A Replication‐Defective Myxoma Virus Inducing Pro‐Inflammatory Responses as Monotherapy and an Adjuvant to Chemo‐ and DC Immuno‐Therapy for Ovarian Cancer

Myxoma virus (MYXV), a rabbit specific poxvirus and non-pathogenic to humans and mice, is an excellent candidate oncolytic virus for cancer therapy. MYXV also has immunotherapeutic benefits. In ovarian cancer (OC), immunosuppressive tumor associated macrophages (TAMs) are key to inhibit antitumor immunity while hindering therapeutic benefit by chemotherapy and dendritic cell (DC) vaccine. Because MYXV favors binding/entry of macropahges/monocytes, we examined the therapeutic potential of MYXV against TAMs.
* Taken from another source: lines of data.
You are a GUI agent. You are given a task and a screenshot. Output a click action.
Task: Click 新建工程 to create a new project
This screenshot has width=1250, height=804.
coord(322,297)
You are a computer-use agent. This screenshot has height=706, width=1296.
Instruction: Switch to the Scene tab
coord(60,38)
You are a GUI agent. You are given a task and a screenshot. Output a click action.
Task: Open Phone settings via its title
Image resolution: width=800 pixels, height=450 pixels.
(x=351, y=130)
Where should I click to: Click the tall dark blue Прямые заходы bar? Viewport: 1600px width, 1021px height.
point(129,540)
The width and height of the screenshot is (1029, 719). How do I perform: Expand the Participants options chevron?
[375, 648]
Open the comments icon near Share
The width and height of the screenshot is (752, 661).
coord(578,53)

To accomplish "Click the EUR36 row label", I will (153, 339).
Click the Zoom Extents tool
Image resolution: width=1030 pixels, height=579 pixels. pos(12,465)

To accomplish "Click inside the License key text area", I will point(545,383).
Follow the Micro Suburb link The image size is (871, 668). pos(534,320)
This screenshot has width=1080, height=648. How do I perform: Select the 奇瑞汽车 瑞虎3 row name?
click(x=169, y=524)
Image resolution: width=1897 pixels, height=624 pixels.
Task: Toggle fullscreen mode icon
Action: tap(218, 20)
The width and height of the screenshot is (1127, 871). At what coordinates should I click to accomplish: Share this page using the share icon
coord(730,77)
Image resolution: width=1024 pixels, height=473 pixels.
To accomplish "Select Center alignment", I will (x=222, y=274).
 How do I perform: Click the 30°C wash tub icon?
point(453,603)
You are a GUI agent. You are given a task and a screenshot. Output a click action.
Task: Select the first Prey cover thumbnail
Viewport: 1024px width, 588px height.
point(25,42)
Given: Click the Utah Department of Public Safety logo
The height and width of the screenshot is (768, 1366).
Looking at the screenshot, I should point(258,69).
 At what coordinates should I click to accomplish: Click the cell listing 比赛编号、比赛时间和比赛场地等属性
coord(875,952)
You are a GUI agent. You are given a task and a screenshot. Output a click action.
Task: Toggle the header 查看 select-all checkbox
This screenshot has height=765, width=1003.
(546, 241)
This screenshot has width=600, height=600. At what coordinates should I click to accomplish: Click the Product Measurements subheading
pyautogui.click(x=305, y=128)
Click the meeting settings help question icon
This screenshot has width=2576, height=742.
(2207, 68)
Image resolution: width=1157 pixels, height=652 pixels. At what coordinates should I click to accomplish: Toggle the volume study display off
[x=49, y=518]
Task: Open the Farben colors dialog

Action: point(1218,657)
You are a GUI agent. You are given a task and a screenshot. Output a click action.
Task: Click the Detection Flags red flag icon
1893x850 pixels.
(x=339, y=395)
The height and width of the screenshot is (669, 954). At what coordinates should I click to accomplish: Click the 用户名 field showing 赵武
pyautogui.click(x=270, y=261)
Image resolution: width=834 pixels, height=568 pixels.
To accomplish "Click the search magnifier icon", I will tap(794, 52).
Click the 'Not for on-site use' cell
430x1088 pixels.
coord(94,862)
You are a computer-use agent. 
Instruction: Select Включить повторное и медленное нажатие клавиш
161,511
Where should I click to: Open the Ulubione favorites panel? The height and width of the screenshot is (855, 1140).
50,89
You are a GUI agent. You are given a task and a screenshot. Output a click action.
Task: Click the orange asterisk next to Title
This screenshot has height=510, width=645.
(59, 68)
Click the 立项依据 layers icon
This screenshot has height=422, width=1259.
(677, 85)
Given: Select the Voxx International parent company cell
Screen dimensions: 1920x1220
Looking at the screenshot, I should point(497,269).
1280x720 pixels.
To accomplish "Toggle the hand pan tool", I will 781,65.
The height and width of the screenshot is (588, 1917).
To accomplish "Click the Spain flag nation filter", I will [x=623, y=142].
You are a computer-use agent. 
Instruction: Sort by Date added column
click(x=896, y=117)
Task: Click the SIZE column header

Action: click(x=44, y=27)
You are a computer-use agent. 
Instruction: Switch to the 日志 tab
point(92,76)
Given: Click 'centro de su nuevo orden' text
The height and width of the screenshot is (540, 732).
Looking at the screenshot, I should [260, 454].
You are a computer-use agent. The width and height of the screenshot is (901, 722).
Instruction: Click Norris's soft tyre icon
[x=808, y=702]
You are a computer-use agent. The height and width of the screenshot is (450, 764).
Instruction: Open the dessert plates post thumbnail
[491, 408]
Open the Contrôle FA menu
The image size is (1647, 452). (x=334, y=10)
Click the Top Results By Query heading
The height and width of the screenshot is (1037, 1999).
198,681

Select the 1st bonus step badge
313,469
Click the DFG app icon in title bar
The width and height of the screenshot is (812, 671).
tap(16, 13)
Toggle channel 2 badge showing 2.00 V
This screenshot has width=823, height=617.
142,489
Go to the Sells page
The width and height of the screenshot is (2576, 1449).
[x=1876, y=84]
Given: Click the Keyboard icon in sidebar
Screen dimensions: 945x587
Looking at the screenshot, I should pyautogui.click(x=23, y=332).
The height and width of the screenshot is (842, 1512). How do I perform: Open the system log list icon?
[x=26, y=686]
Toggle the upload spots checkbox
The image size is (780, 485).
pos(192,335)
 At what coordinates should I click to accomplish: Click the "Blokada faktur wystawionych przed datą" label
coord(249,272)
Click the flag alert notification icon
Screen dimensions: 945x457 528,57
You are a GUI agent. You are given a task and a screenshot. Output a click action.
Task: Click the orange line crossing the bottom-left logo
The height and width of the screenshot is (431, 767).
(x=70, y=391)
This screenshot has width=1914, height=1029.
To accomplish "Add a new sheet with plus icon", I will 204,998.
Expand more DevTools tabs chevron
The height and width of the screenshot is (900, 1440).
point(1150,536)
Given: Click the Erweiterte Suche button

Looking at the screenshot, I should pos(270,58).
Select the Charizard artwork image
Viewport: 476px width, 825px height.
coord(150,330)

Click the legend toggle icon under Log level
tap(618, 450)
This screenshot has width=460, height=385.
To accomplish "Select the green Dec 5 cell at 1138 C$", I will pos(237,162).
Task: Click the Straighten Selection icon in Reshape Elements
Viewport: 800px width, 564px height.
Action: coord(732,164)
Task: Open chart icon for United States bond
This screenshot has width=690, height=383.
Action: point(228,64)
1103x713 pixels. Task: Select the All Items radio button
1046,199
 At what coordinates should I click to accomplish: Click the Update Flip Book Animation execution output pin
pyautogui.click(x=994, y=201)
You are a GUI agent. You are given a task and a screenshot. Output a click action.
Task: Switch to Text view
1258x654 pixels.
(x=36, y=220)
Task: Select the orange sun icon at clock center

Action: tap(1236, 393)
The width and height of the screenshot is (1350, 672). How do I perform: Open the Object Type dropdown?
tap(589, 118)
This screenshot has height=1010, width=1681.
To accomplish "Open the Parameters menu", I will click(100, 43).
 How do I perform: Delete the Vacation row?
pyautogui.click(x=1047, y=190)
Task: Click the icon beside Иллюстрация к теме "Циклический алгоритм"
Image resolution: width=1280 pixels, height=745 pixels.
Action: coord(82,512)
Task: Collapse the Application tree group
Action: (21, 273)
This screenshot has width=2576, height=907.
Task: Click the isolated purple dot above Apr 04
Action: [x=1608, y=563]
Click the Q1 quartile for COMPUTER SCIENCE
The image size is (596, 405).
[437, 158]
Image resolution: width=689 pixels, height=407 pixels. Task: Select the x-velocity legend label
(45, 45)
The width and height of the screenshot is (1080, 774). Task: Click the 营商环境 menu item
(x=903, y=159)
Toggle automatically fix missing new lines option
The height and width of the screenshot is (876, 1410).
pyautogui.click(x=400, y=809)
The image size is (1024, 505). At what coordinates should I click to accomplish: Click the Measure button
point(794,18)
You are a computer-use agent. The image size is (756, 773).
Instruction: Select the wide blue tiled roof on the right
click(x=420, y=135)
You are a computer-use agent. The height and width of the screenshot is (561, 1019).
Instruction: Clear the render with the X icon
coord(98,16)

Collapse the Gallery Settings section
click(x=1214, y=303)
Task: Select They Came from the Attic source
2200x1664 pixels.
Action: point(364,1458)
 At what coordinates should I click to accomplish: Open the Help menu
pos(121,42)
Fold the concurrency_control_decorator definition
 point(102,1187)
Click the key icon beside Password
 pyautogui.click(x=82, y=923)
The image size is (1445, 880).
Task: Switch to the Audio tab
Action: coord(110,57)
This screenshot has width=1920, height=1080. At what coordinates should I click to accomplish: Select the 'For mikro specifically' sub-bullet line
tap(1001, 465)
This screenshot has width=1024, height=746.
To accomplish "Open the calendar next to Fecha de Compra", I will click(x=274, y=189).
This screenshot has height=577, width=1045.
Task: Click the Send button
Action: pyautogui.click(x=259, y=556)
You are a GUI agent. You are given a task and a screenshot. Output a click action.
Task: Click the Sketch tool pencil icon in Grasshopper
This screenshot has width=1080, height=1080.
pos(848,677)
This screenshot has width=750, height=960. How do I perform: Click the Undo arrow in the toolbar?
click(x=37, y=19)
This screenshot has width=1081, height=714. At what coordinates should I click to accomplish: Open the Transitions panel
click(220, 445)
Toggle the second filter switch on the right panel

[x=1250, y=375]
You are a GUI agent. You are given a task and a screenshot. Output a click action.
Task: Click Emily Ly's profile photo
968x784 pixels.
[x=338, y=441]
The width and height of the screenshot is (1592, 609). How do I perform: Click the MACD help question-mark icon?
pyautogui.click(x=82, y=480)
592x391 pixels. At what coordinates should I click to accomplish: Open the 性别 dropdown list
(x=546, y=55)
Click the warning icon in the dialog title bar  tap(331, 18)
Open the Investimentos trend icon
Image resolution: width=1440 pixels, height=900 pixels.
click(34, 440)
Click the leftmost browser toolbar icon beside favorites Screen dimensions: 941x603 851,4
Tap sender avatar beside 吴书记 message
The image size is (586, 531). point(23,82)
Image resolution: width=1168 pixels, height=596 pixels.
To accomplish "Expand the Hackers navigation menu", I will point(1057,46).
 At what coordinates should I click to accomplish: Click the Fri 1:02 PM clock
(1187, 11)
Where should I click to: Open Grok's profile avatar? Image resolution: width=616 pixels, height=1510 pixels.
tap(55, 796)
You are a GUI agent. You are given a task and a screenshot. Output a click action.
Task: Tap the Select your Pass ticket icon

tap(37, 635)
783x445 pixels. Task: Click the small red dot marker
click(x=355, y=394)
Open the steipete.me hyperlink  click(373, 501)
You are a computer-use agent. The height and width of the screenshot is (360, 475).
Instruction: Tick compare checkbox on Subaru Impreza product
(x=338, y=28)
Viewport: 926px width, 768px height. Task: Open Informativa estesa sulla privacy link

We found previously that a replication-defective MYXV with targeted deletion of an essential gene, M062R, designated M062R MYXV, activated both host DNA sensing pathway and the SAMD9 pathway. Treatment with M062R leads to therapeutic benefit as monotherapy comparable to wildtype replicating MYXV in preclinical models. Here we found that M062R MYXV, when integrated with cisplatin and DC immunotherapy, further improved treatment benefit likely through promoting tumor antigen-specific T cell function. Moreover, we also tested M062R MYXV in targeting human immunosuppressive TAMs from OC patient ascites in a co-culture system. We found that M062R treatment subverted the immunosuppressive properties of TAMs and elevated the avidity of cytokine production in tumor antigen-specific CD4+ T cells. Overall, M062R presents a promising immunotherapeutic platform and is as a beneficial adjuvant to chemotherapy and DC vaccine.